I move my head against his lap so that I can look up at him. His fingers fall from my hair and he brushes the backs of them down the side of my cheek.
“Tell me about her,” I say in a powdery voice, trying not to force him away like I did the last time I insisted such a forbidden thing. “What did Seraphina do to you? Why do you want to find her so badly?”
He shoots up from the bed, leaving me to fall against the mattress.
“I’ve told you—”
I shoot up after him, stopping him mid-sentence, intent on making him understand, to make him talk to me once and for all. The chain around my ankle clanks loudly as I force myself across the few feet to stand in front of him.
“YOU TELL ME!” I scream at him, more tears pouring from the corners of my eyes. “PLEASE! I DESERVE TO KNOW!” I cry out. “You’ve kept me down here for a year. Took me away from…from whatever life I had before the fire. I may not remember it, but it was mine.” I point at my chest; my voice and I know my expression, strained by pain and desperation. “You believe I know this woman well enough that I can lead you to her, that somehow I can help you find her.

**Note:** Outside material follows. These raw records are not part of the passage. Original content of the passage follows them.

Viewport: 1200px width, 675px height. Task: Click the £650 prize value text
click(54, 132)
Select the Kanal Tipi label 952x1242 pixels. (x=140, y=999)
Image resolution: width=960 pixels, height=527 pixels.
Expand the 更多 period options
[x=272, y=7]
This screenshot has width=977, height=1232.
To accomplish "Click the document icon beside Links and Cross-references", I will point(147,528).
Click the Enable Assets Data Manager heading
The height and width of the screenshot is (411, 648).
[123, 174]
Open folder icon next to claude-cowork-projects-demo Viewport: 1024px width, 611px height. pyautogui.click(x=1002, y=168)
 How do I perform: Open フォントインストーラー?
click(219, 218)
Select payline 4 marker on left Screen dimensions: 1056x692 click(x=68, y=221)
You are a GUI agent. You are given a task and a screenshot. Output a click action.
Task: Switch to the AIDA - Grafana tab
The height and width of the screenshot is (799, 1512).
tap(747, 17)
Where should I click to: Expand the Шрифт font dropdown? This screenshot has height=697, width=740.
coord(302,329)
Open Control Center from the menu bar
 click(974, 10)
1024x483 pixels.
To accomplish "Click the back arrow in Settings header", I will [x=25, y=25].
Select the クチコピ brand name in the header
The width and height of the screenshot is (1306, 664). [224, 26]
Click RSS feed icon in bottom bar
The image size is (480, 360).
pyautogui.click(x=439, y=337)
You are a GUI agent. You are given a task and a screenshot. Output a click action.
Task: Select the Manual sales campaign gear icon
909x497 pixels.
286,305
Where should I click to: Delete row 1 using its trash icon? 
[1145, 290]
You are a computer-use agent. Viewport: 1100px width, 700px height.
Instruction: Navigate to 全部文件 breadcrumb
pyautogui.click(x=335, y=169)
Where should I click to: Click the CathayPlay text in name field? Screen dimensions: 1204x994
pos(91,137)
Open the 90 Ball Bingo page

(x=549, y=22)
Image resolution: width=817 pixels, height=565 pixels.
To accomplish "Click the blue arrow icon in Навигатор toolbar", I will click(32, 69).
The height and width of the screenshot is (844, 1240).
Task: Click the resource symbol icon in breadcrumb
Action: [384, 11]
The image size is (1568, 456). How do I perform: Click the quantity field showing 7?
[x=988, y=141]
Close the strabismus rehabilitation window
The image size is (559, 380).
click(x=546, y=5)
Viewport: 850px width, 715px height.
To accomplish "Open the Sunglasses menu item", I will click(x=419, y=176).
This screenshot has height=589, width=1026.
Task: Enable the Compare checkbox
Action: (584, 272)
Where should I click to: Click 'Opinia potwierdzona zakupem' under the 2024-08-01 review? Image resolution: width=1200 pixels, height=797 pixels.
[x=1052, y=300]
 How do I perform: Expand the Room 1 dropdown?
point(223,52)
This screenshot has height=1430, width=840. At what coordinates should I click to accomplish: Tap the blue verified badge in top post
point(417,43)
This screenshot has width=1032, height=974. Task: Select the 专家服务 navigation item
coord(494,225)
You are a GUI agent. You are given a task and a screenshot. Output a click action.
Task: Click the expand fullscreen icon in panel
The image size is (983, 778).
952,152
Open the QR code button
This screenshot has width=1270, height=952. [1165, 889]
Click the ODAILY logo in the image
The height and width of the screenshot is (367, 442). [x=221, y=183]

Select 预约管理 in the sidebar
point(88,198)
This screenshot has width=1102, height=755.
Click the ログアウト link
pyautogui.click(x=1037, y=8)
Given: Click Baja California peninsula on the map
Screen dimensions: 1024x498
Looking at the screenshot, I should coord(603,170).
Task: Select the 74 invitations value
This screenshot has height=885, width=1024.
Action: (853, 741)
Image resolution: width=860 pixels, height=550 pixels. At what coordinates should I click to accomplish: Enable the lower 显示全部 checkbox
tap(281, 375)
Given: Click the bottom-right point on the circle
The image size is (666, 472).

And I’m willing to do that…,” my voice begins to soften. I only want to make him understand, not show defiance.
He shakes his head, though not as if telling me no, but it seems more like he’s convincing himself not to tell me. Something he has done time and time again in all these months that I’ve been his prisoner. His willing prisoner.
I lower my voice to a whisper and clasp my thin fingers about his wrists. “Please, Fredrik,” I say and he doesn’t reprimand me for calling him by his name. I look deeply into his hardened, conflicted eyes that refuse to look back at me. “Maybe if I knew more about her…I could remember. I might begin to understand who she was to me, how I knew her and…,” I try to force his gaze but it’s unshakable, “…and what it is that I owe her.”
This has been the one thing I’ve tried time and time again to make him understand, but he always cuts me off. He would rather make me watch him torture people to death to trigger my memories than to do something as simple as tell me more about this woman who I apparently used to know before I lost my memory in that fire last year.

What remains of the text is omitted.